O diálogo nas escolas voltado para o combate ao racismo e para o respeito à diversidade cultural no Brasil, pode ajudar os educadores e educadoras a compreenderem melhor seu lugar como sujeito histórico e a partir desse ponto de vista desenvolverem e fortalecerem as diversas identidades envolvidas em um processo social.

Alguns avanços resultantes das pressões do movimento negro sobre as diretrizes do Estado no que tange a população afro-descendente resultou na lei 10.639 de 9 de janeiro 2003, que  altera a Lei Federal nº 9.394 de 20 de dezembro de 1996 em que estabelece as Diretrizes e Bases da Educação Nacional para incluir no currículo oficial da Rede de Ensino a obrigatoriedade da temática “História e Cultura Afro-Brasileira”.

Como medida compensatória a mutilação imposta à população afro-descendente no Brasil, essa lei impõe a necessidade de levar a história africana e do negro no Brasil para as escolas e salas de aula, ou seja, criar a visibilidade das tradições africanas, os saberes de seus povos, sistematicamente ocultados e distorcidos por estereótipos.

A escola enquanto instituição burocrática está empobrecida de símbolos e ritos, pesquisar um terreiro de candomblé, rico de mitos e ritos, pode ser um meio interessante de mostrar como práticas simbólicas, portanto educativas, ainda desconhecidas e /ou segregadas podem nos indicar novos caminhos para uma educação inclusiva (BOTELHO, 2005:6).

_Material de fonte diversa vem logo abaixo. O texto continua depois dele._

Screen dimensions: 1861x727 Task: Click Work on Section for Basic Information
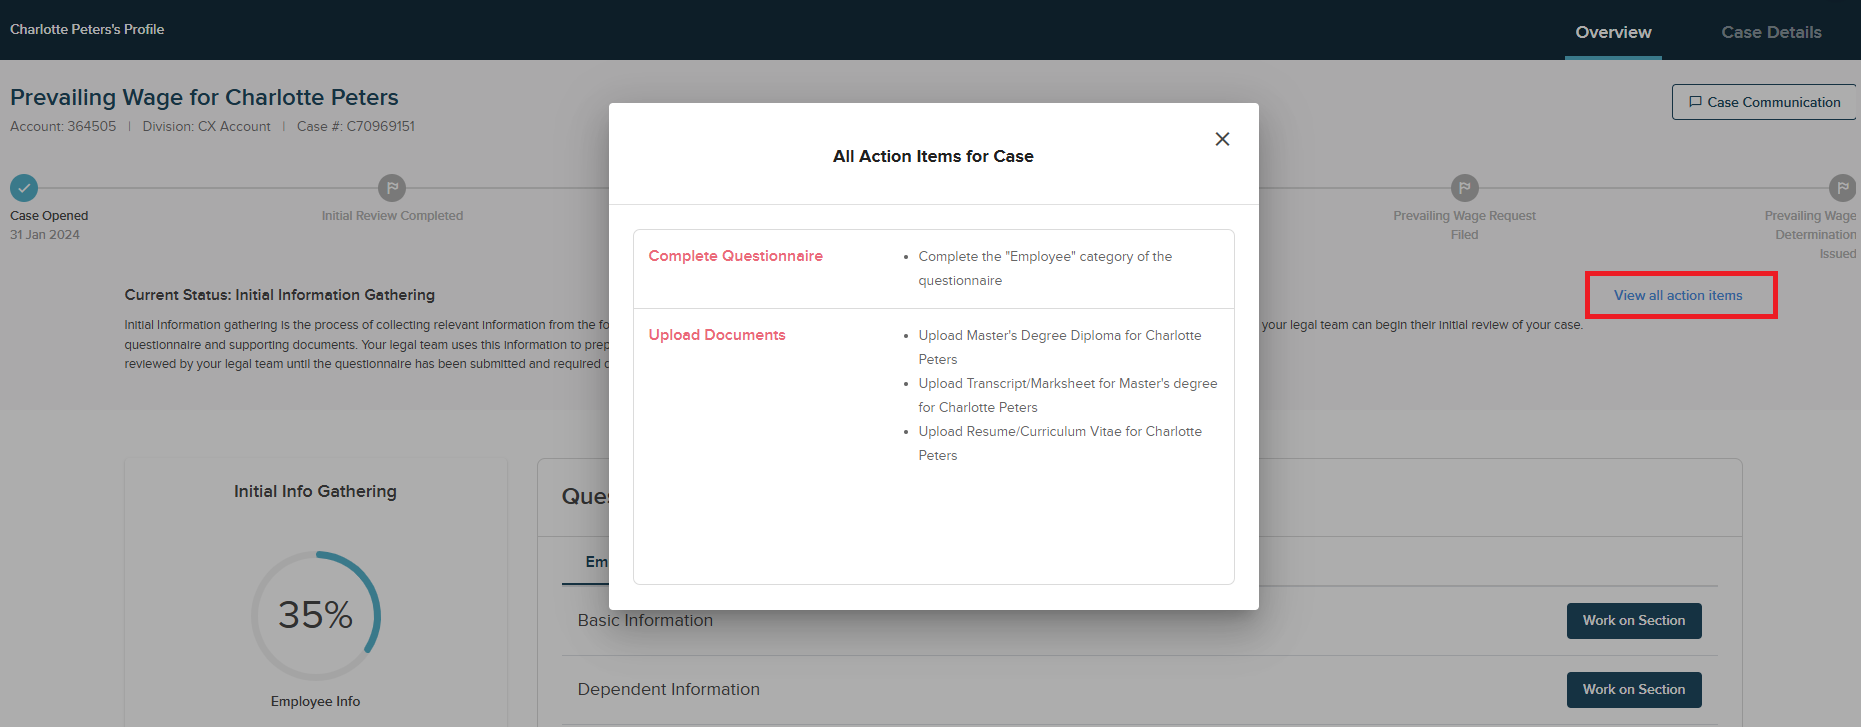coord(1633,620)
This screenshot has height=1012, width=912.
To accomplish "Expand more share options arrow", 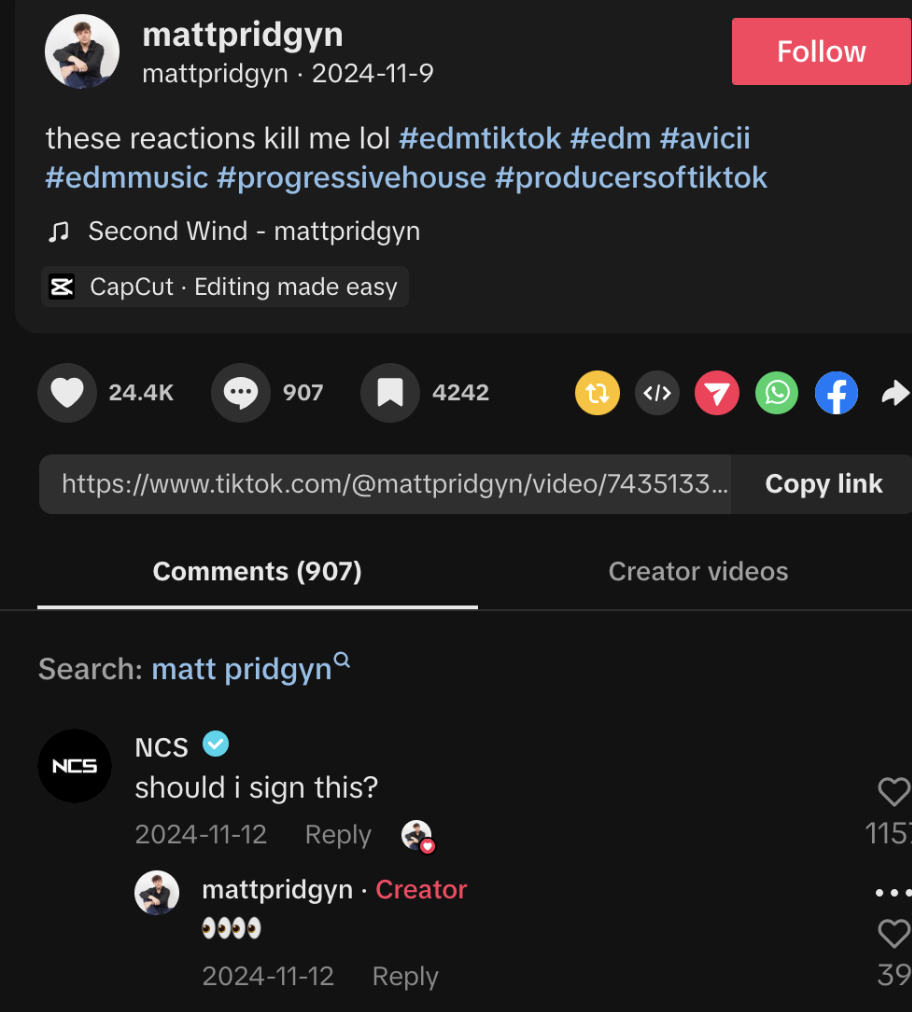I will tap(895, 393).
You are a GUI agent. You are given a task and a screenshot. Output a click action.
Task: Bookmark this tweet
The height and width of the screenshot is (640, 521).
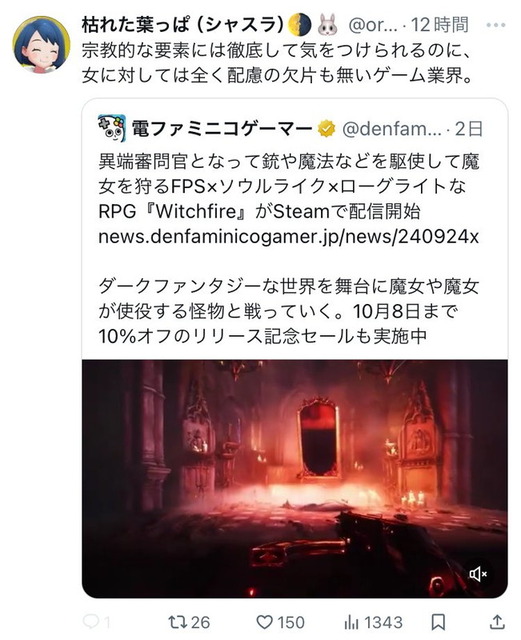tap(438, 622)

Para Botelho o bojo simbólico das tradições africanas e especificamente o Candomblé pode sugerir novas dinâmicas de aprendizado e estímulos para alunos e alunas das instituições educacionais. Divulgar o conhecimento sobre religião de matriz africana é uma maneira de ampliar a compreensão da diversidade cultural no nosso país, pois sabemos da dificuldade de aceitação que existe com relação aos cultos de Candomblé em virtude da sistemática racista na sociedade brasileira. Pensar a diversidade na educação é possibilitar inclusões, solidariedade e respeito.

CANDOMBLÉS

O Candomblé é o resultado da reelaboração de diversas culturas africanas. É uma religião de matriz africana, mas recriado em novo território, é, portanto uma religião afro- brasileira .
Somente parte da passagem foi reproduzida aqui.